Una violenta lite coniugale si è trasformata in un incubo a Giugliano in Campania, dove un uomo di 39 anni è stato identificato e denunciato dai Carabinieri. La vicenda, iniziata tra le mura domestiche, è culminata in una pericolosa aggressione all’interno di una struttura ospedaliera, dove l’uomo ha manifestato una condotta aggressiva non solo verso la partner, ma anche verso il personale sanitario in servizio.
L’aggressione domestica e il soccorso alla vittima
Tutto è cominciato quando il 39enne, per motivi ancora in fase di accertamento, si è scagliato contro la propria compagna colpendola brutalmente con un oggetto contundente. La violenza dell’impatto ha causato alla donna lesioni serie, rendendo necessario il trasporto d’urgenza in ospedale. Una volta giunta al pronto soccorso, i medici le hanno riscontrato ferite giudicate guaribili con una prognosi di quindici giorni, ma la tensione era tutt’altro che esaurita.

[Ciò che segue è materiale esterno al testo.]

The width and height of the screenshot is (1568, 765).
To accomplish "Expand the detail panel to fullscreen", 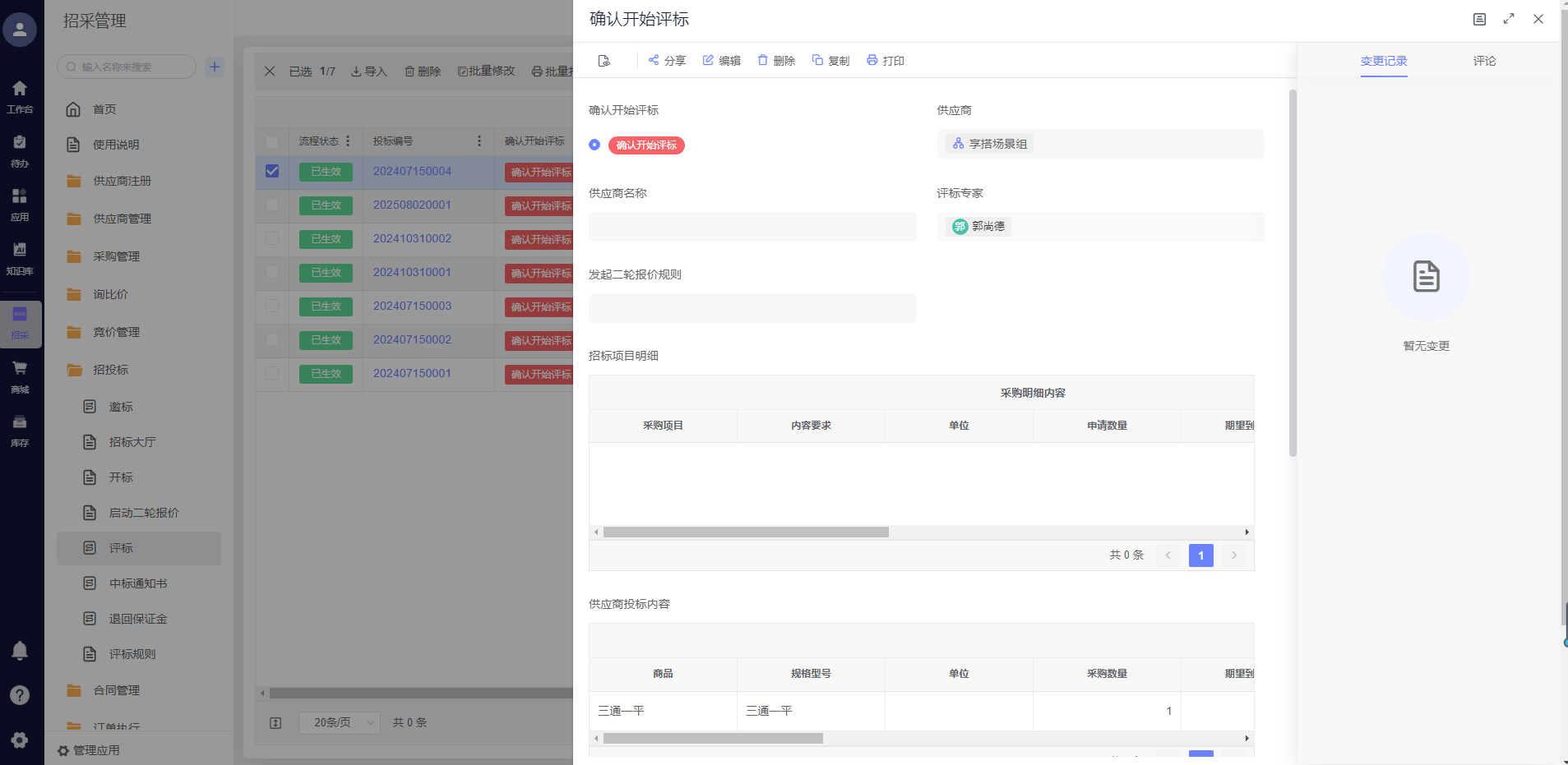I will click(x=1509, y=19).
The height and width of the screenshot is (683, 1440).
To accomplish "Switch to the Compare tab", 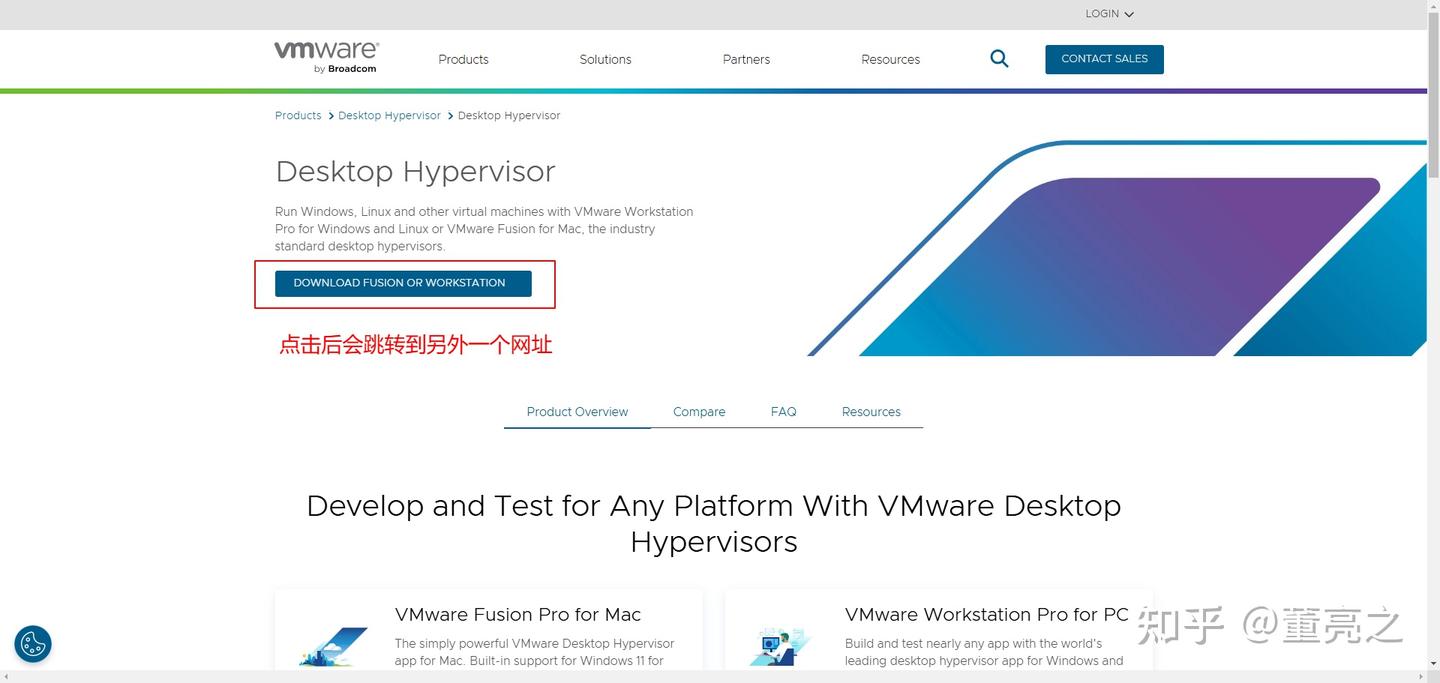I will point(698,411).
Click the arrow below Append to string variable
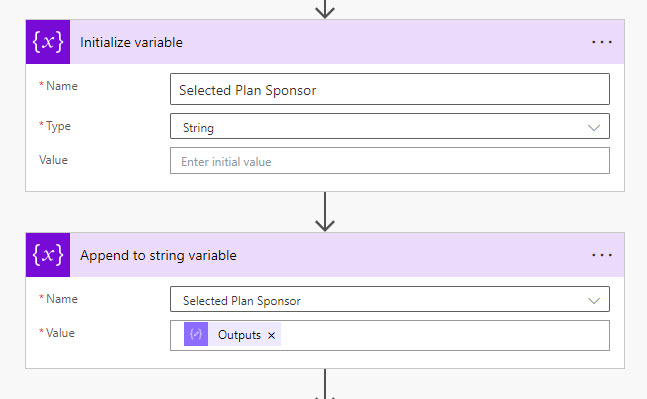 [x=325, y=384]
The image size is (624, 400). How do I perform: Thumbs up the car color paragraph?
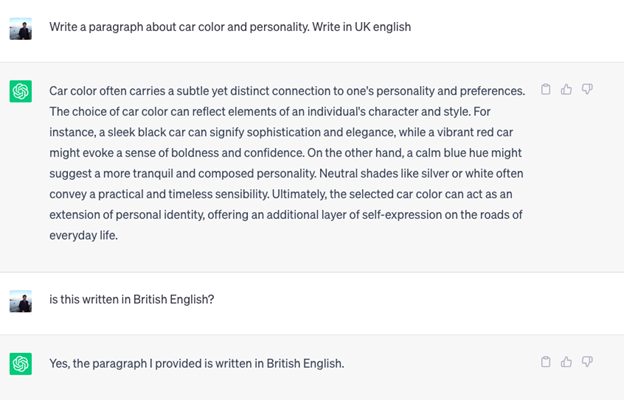pos(566,89)
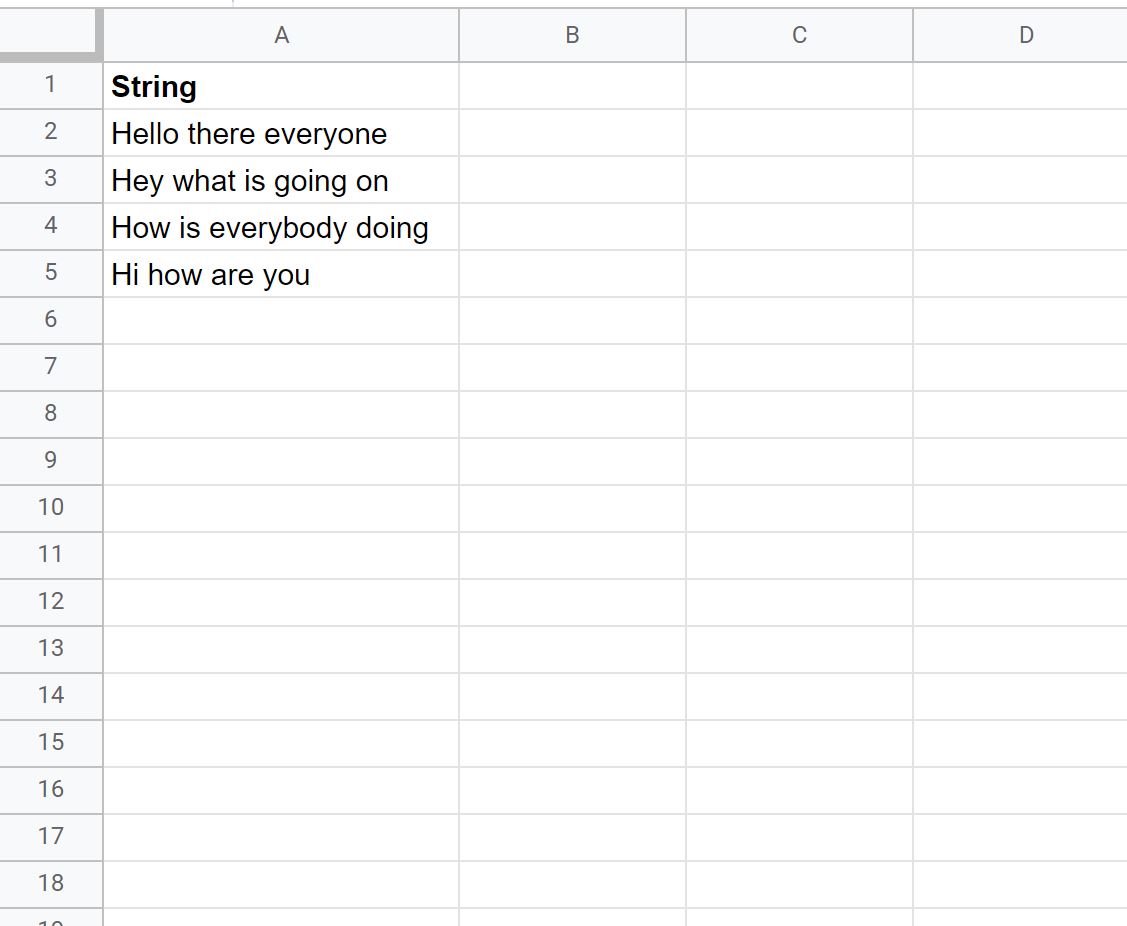
Task: Click empty cell D9
Action: tap(1021, 462)
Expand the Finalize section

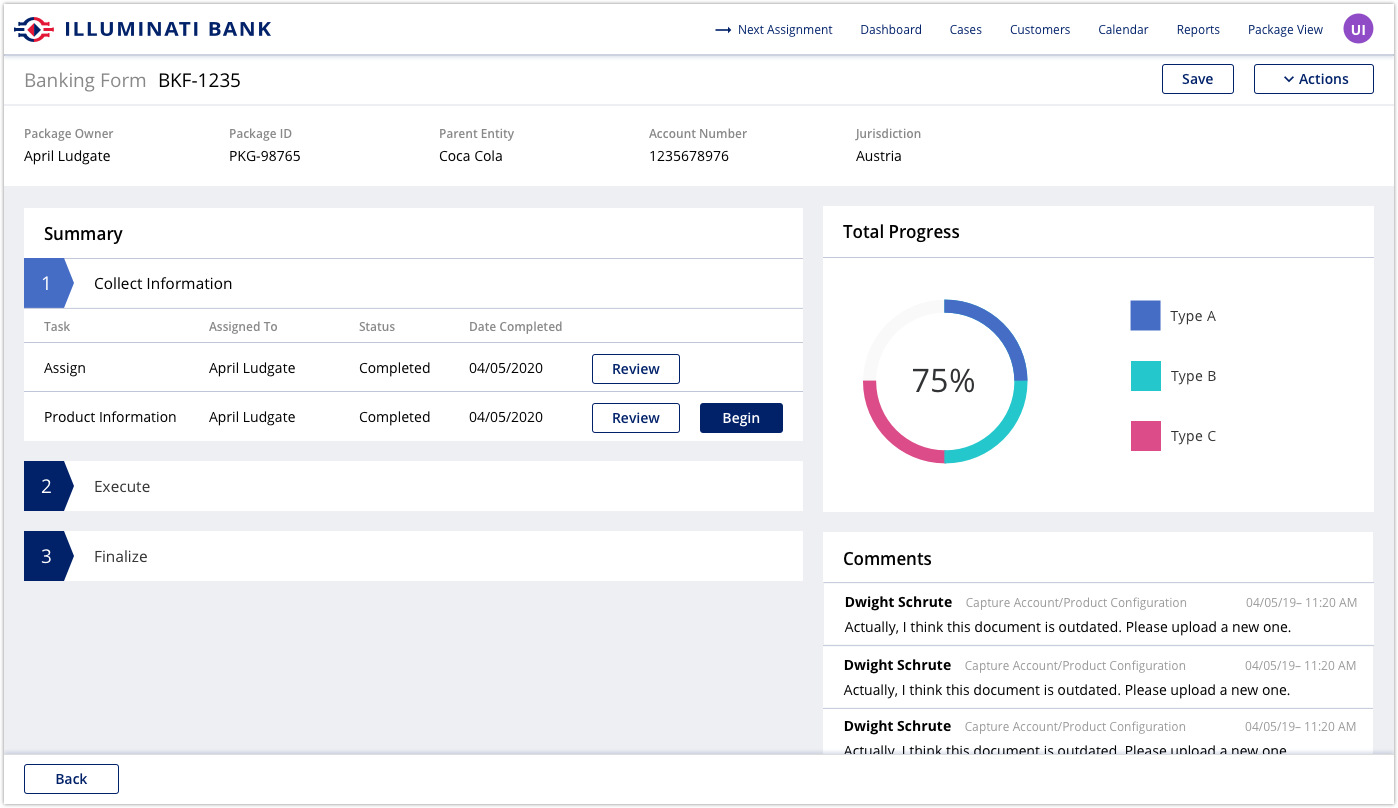tap(120, 556)
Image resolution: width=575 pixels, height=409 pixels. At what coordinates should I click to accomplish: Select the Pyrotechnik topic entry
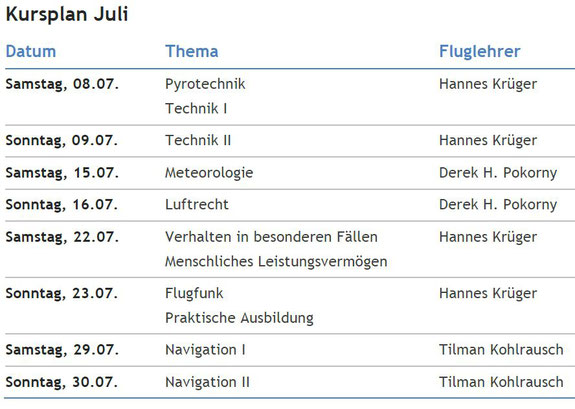[x=205, y=84]
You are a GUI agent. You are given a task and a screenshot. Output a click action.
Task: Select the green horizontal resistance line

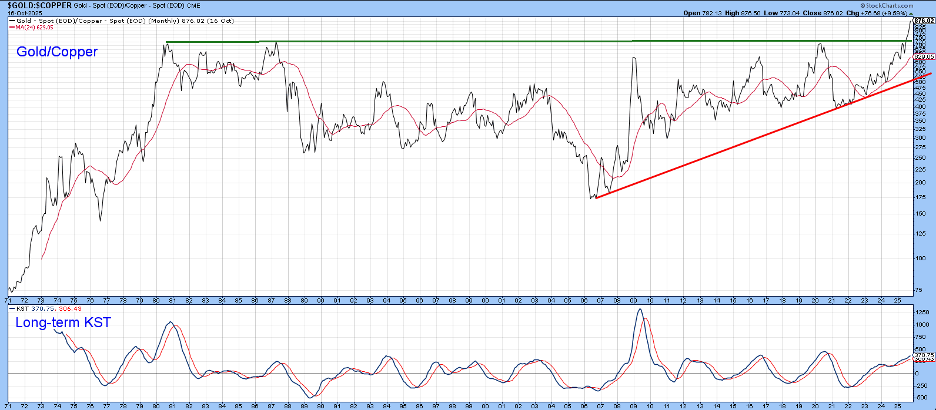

Caos al pronto soccorso e l’intervento dei Carabinieri
Poco dopo il ricovero, l’aggressore si è presentato in ospedale pretendendo di entrare nell’ambulatorio dove la donna veniva assistita. Al rifiuto del personale, l’uomo ha dato in escandescenze seminando il panico nell’area del triage con insulti e pesanti minacce ai camici bianchi. La situazione è tornata sotto controllo solo grazie all’intervento dei Carabinieri del Nucleo Radiomobile di Giugliano, che hanno bloccato il soggetto e lo hanno deferito per lesioni personali aggravate e minaccia a personale esercente una professione sanitaria.